====== Input material ======

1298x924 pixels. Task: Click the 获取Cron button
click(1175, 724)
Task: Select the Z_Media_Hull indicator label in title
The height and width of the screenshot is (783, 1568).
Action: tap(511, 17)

======
====== Input material ======

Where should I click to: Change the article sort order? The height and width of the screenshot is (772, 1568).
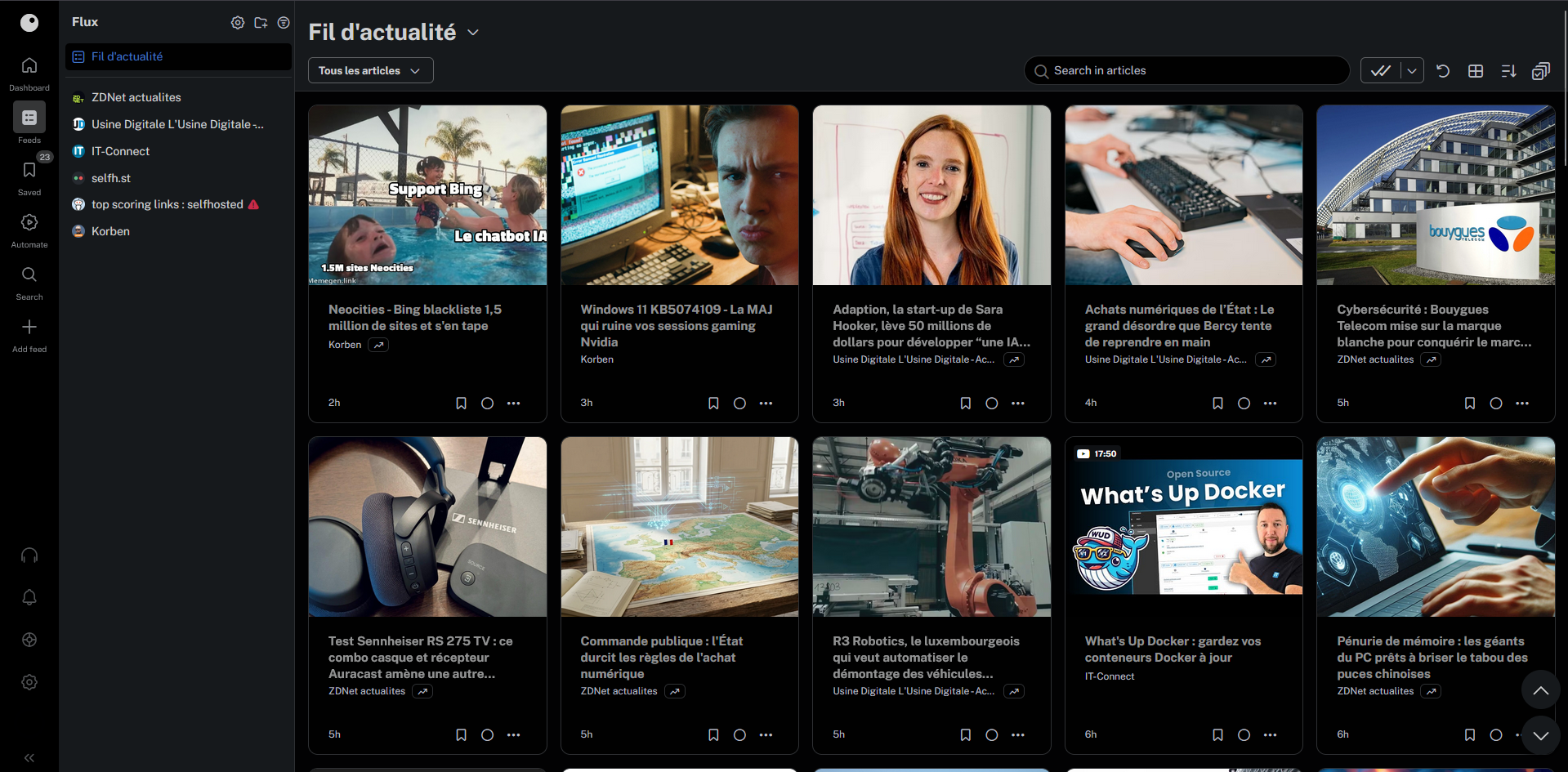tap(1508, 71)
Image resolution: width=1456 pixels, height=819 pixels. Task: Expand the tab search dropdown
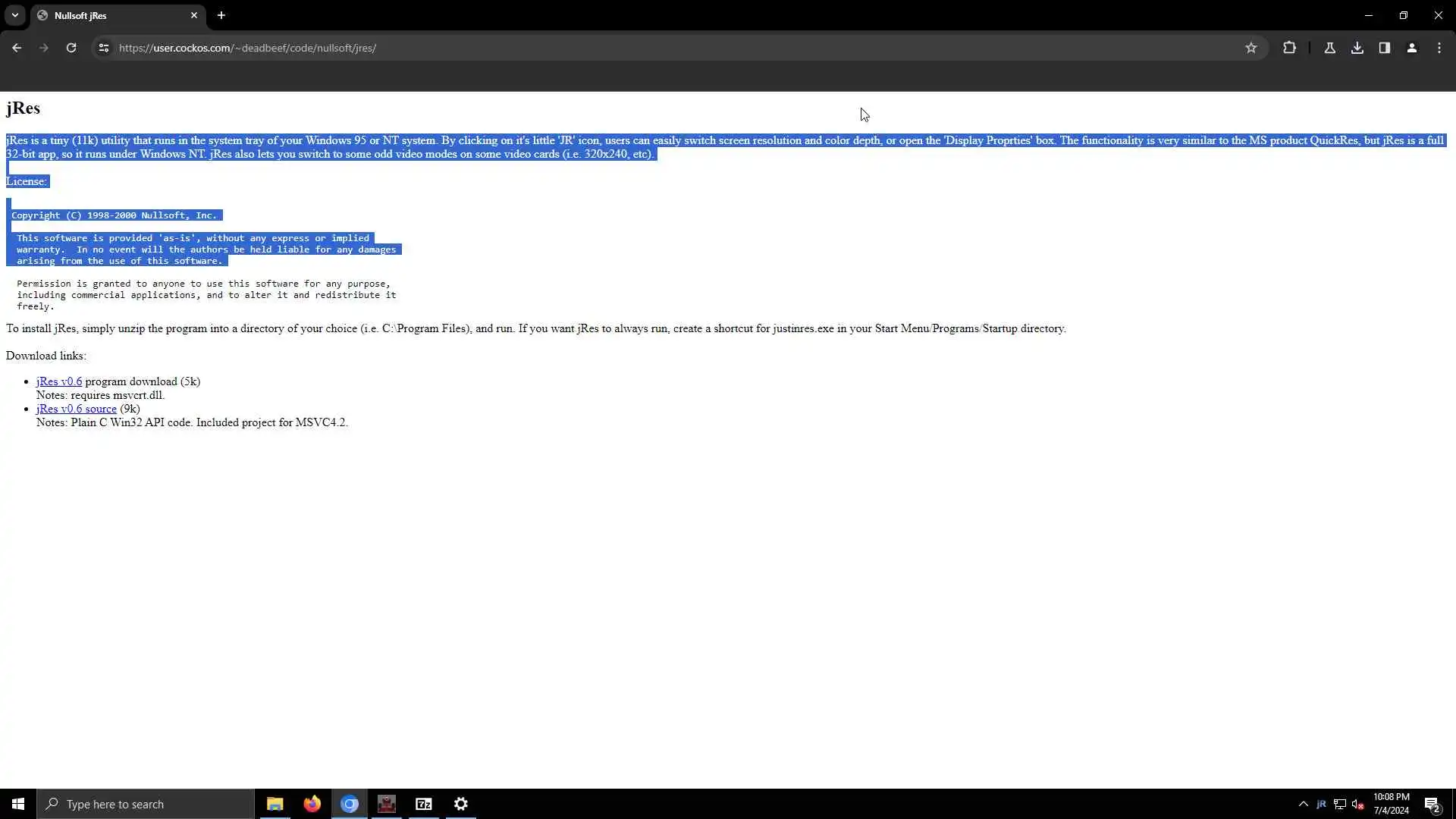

======

→ **Problem requirements**
Produce an exact reproduction of the listing above, limited to the lines starting at the line with "Where should I" and ending at the line with "Image resolution: width=1456", both kept, with every picture left out.

→ **Exercise answer**
Where should I click to: Change the article sort order? The height and width of the screenshot is (772, 1568).
tap(1508, 71)
Image resolution: width=1456 pixels, height=819 pixels. Task: Expand the tab search dropdown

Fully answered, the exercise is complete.